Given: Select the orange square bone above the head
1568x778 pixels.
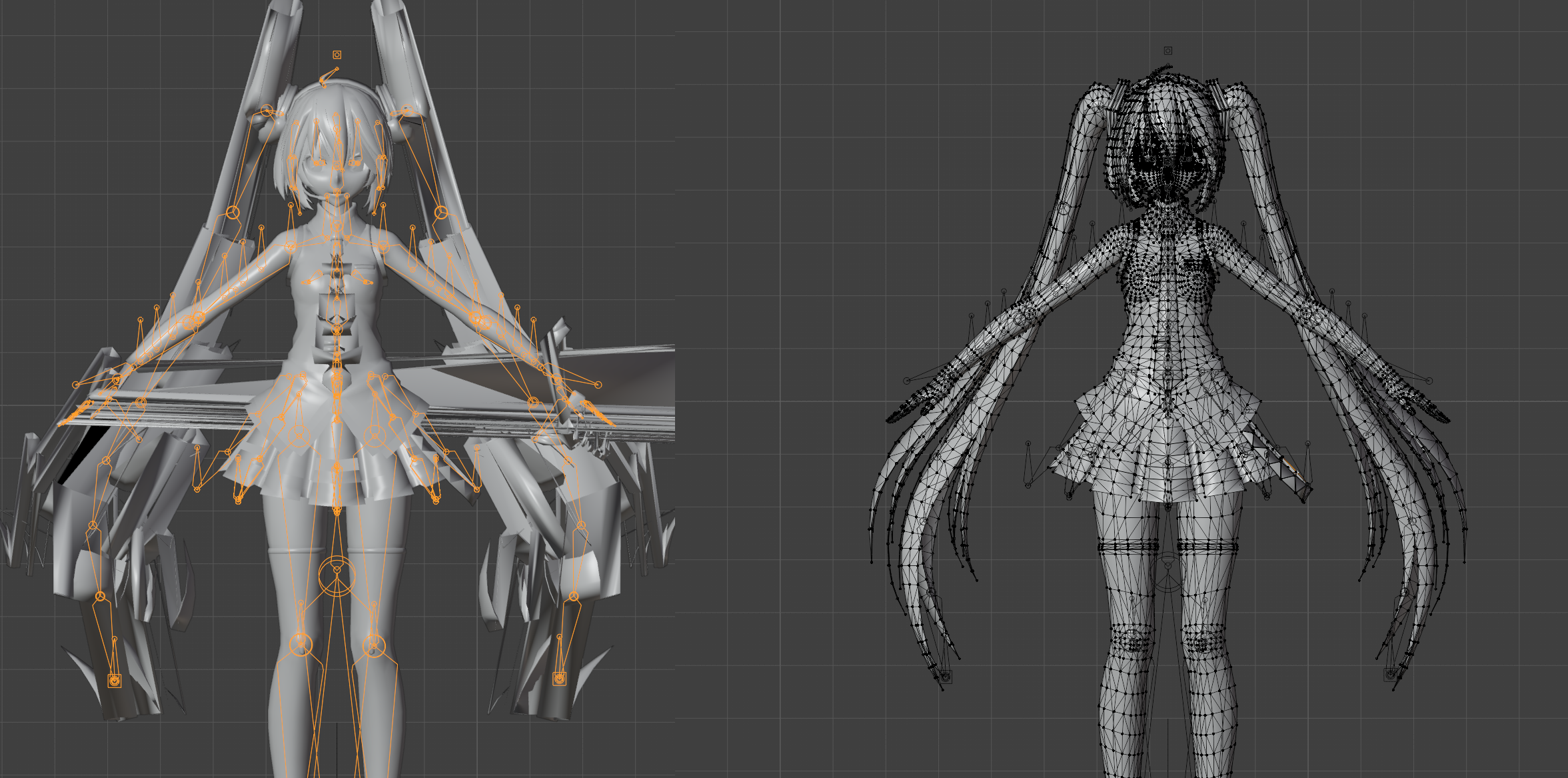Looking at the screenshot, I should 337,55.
● ● ● ● ●
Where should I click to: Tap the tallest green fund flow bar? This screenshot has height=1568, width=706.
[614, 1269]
● ● ● ● ●
Given problem:
Retype every line of the listing from the one containing "Where should I" down to the one containing "[614, 1269]", including both of those lines.

Reply:
Where should I click to: Tap the tallest green fund flow bar? This screenshot has height=1568, width=706.
[614, 1269]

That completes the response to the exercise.